===== PROVIDED RECORDS =====
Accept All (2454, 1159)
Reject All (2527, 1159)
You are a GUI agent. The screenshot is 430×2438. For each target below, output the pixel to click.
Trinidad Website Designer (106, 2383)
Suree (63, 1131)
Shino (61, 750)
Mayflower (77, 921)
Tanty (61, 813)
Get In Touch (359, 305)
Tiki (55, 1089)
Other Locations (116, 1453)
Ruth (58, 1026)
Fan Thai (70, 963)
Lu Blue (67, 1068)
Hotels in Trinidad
=====
PROBLEM STATEMENT: Please retype exactly the line containing "Tiki (55, 1089)" and each line after it to the end of the records, and nothing more.

SOLUTION TO THIS EXERCISE:
Tiki (55, 1089)
Other Locations (116, 1453)
Ruth (58, 1026)
Fan Thai (70, 963)
Lu Blue (67, 1068)
Hotels in Trinidad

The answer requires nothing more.